The freshness that consumers prefer needs to be evaluated by consumers themselves. However, different people have different criteria for freshness, and human’s sensation is vague and dubious, which is difficult to be described, not to mention quantification. Consumers are not professional assessors and consumer preference evaluation needs a large number of consumers to participate. Therefore, a simple description method is appropriate for consumer preference evaluation, and the results need to be dealt with good analytical methods.

Fuzzy mathematics (FM) is a mathematical method to deal with fuzzy concepts and is able to scientifically and accurately evaluate concepts that is hard to be quantified exactly [7, 8]. FM has been widely applied in the sensory evaluation of food [9], such as liquor [8], tea [10], fruits [11], vegetables [12], oil [13], and meat products [14]. For example, color, aroma, taste, and style were set as four factors affecting the sensory quality of Luzhou flavor liquor [8]. Each factor had four evaluation grades (excellent grade, grade 1, grade 2, grade 3) and was assigned a corresponding weight. The sensory evaluators assigned a corresponding grade to each factor of the liquor. The quality scores of five different kinds of Luzhou flavor liquor were then calculated using the algorithm of FM. The higher the score, the better the quality. The results indicated that the comprehensive evaluation system was scientifically sound and reasonably constructed. Up to now, no study is reported for freshness evaluation with FM.

It is impossible to organize frequently large-scale consumer experiments to judge the freshness of citrus. It is more practical to use a simple and fast instrument to discriminate citrus samples graded by sensory evaluation and then build a prediction model for unknown samples, which is especially necessary for producers and enterprises. Traditional instrumental detection technology includes chromatographic techniques and spectrum technology, but they are either time-consuming, complicated to operate, or expensive. Electronic nose (E-nose) and electronic tongue (E-tongue) have the advantages of fast analysis speed, simple operation, no reagent consumption, and high sensitivity, which are more suitable for application in industry. Most importantly, the software of E-nose and E-tongue could establish a discriminant factor analysis (DFA) model by a particular algorithm for the sensor signals [15, 16] so as to classify the citrus with different freshness. By mapping the sensor signal values of unknown samples to the established model, the freshness of unknown samples can be predicted quickly. As rapid analytical technology, a wide range of applications could be found by applying E-nose and E-tongue for classification (or identification) and prediction of food, such as tea with different quality [17], meats of different ingredients [18], citrus in different storage conditions [19], wines from different geographical sources [20], and tilapia fillets with different freshness [21]. To the best of our knowledge, no research has been done on rapid detection of citrus freshness to meet consumer preferences.
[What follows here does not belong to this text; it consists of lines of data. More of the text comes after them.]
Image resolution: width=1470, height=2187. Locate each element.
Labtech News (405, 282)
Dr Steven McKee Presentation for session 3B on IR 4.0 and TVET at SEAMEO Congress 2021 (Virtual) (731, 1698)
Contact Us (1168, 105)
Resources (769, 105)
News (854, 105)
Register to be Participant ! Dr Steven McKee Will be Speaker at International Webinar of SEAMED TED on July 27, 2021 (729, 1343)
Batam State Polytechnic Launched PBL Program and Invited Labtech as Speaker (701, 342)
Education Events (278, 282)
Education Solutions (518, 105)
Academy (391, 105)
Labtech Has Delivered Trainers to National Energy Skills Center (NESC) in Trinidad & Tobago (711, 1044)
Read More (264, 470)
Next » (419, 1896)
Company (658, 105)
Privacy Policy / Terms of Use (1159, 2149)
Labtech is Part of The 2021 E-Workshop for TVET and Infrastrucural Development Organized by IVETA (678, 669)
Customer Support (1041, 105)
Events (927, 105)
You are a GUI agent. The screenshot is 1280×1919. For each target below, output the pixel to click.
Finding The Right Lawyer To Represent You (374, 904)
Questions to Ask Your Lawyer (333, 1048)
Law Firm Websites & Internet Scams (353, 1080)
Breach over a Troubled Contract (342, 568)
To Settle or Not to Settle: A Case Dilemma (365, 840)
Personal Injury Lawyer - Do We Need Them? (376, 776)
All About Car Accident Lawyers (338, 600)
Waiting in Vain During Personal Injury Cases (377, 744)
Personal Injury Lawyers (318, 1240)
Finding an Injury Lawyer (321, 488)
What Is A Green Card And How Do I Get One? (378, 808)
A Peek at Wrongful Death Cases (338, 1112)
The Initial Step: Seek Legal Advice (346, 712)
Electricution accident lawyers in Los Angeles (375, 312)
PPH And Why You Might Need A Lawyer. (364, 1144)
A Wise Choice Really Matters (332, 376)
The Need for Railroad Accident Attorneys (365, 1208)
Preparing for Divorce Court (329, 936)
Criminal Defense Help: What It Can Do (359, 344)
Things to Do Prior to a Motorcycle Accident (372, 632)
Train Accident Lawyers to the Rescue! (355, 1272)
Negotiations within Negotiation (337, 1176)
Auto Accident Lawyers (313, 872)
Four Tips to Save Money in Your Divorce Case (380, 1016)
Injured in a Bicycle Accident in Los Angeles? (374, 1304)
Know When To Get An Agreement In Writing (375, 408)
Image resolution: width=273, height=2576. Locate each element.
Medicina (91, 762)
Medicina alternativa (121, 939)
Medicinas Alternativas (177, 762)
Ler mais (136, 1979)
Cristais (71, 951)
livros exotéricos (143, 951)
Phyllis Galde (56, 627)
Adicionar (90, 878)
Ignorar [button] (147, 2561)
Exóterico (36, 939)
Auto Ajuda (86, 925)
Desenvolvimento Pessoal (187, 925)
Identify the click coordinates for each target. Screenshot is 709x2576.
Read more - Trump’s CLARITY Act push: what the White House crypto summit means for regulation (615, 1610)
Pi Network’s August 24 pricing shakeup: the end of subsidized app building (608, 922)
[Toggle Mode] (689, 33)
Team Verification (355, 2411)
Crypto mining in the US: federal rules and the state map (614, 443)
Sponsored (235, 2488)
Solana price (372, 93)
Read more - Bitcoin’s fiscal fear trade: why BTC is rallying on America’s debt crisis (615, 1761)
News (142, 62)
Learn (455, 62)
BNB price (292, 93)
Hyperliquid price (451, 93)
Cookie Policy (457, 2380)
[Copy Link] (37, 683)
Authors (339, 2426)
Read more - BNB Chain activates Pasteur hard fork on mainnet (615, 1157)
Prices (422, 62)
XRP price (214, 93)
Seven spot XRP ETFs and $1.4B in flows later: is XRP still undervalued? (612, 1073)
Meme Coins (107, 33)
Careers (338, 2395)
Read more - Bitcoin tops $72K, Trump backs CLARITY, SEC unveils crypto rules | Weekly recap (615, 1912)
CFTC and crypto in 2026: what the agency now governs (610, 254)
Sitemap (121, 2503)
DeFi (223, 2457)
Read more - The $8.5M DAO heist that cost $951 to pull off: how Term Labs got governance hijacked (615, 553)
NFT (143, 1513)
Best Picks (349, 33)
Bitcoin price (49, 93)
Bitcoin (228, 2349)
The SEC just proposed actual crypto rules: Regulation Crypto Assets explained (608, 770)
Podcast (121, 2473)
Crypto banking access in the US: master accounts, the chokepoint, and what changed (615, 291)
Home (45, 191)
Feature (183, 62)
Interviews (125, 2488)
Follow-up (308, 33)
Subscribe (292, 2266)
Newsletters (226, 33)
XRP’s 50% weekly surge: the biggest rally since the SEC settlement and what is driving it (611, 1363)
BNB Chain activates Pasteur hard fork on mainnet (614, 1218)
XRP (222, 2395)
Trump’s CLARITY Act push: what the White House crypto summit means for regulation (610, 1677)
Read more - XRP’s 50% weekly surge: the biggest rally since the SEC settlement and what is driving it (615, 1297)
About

A rapid prediction model can help us judge the freshness of a citrus sample, however, the compounds that distinguish different freshness are not clear. The freshness of citrus fruits is often related to physical changes (color, size, shape, and specific gravity) and chemical changes (pH, acidity, TSS, the ratio of TSS to acidity, and naringin content) [22]. However, most of these indices produce unsatisfactory results because they are determined by a combination of chemicals, in which individual components fluctuate wildly during fruit development and ripening [23]. The metabolomics approach is a very powerful tool to identify and associate chemical changes with the quality characteristics of products [24,25,26]. If those compounds can be found and the thresholds between fresh and stale citrus can be specified, freshness testing will become easier and more interesting.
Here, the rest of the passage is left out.